Se concentró en el informe: El esposo de su clienta era un famoso diseñador de joyas que valían una fortuna porque además de bellas eran únicas y por ello apreciadas entre la gente rica. Poseer una de esas alhajas era símbolo de poder y riqueza y hacía que su dueña formase parte de una élite selecta.

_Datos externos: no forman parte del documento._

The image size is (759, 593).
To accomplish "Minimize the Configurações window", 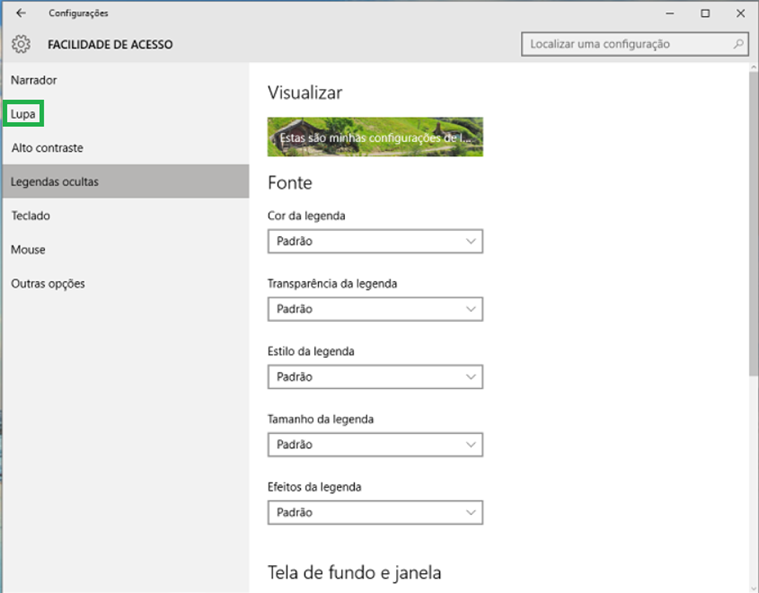I will (671, 13).
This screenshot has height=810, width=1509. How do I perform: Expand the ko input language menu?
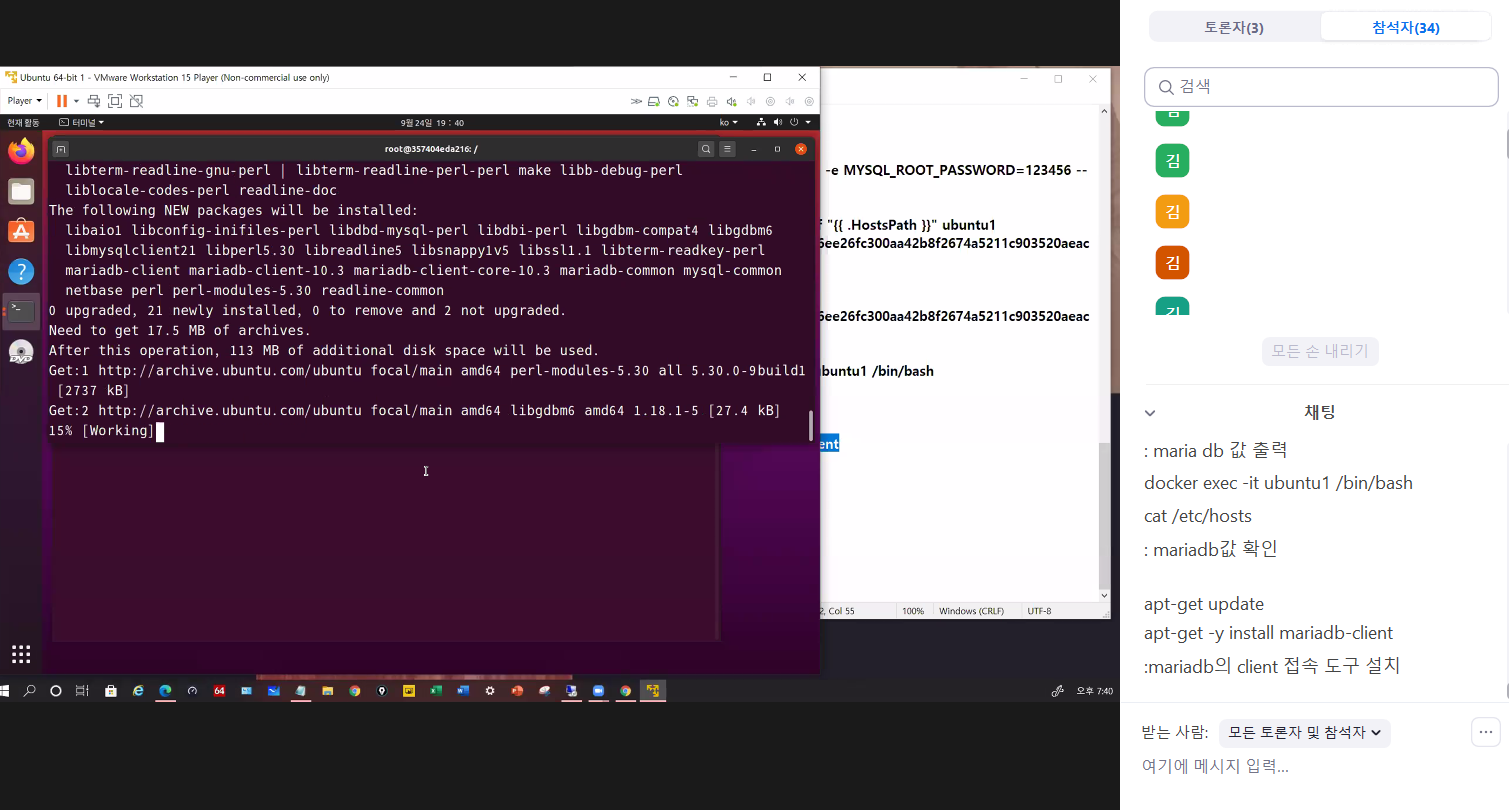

Aún cuando la investigación fue hecha por sus dos mejores colaboradoras, el reporte era ambiguo y contradictorio. Además, habían excedido el tiempo previsto y durante los trabajos estuvieron inseguras, como si fueran novatas; durante semanas retrasaron su terminación y a menudo discutieron aspectos del caso, que no logró entender, pero que las tenían muy nerviosas. Habían hackeado la computadora del diseñador, lo que les permitió conocer a las amantes que tuvo durante los últimos diez años, y hasta sus fantasías sexuales, pues abundaban videos y fotografías eróticas. Hallaron una galería en la que aparecían los retratos de cada una de ellas, todas de ojos claros, piel blanca, facciones finas y un aire de inocencia, por más que en la expresión de sus caras era posible adivinar una sensualidad que incitaba a la lujuria.

Acompañaban al informe los e-mails que intercambió en su tiempo con cada una de sus amantes, así como el perfil psicológico del diseñador, según el cual padecía de “infidelidad estructural”, lo que lo hacía relacionarse sexualmente con más de una persona a la vez, porque en su mente había un desdoblamiento entre el objeto de su amor y el objeto de su deseo. Lo más contradictorio era que de la lectura de los correos se desprendía que su última relación había terminado dos años antes y, dados sus rasgos psicológicos, era imposible que se hubiera conformado con estar sólo con su esposa durante ese tiempo. Volvió a la galería de retratos, de las amantes, seleccionó el más antiguo y lo fue amplificando en la pantalla hasta distinguir las formas del dije que colgaba de su cuello, se trataba de una paloma -de oro blanco-, en cuyo ojo centelleaba un brillante. Repitió la operación con cada una de las mujeres y en todas encontró la misma joya. Pensó que el informe tenía una imprecisión más pues lo de la originalidad de las alhajas resultaba falso.
Buscó su taza de café y al hacerlo vio el portarretrato con la foto de Goga -plena de sensualidad- que adornaba su escritorio. Lo tomó entre sus manos. Sintió entonces que algo estallaba en su pecho, la cabeza le daba vueltas y quería vomitar. Trató de correr al baño pero cayó sobre la alfombra. Antes de perder el conocimiento alcanzó a descifrar eso que no alcanzaba a comprender pero que últimamente lo venía atormentando. Sobre la alfombra quedó también la foto de su amada esposa Goga, con su cara de virgen vestal y su sonrisa seductora. En su alargado cuello brillaba una paloma hecha en oro blanco y su ojo de diamante.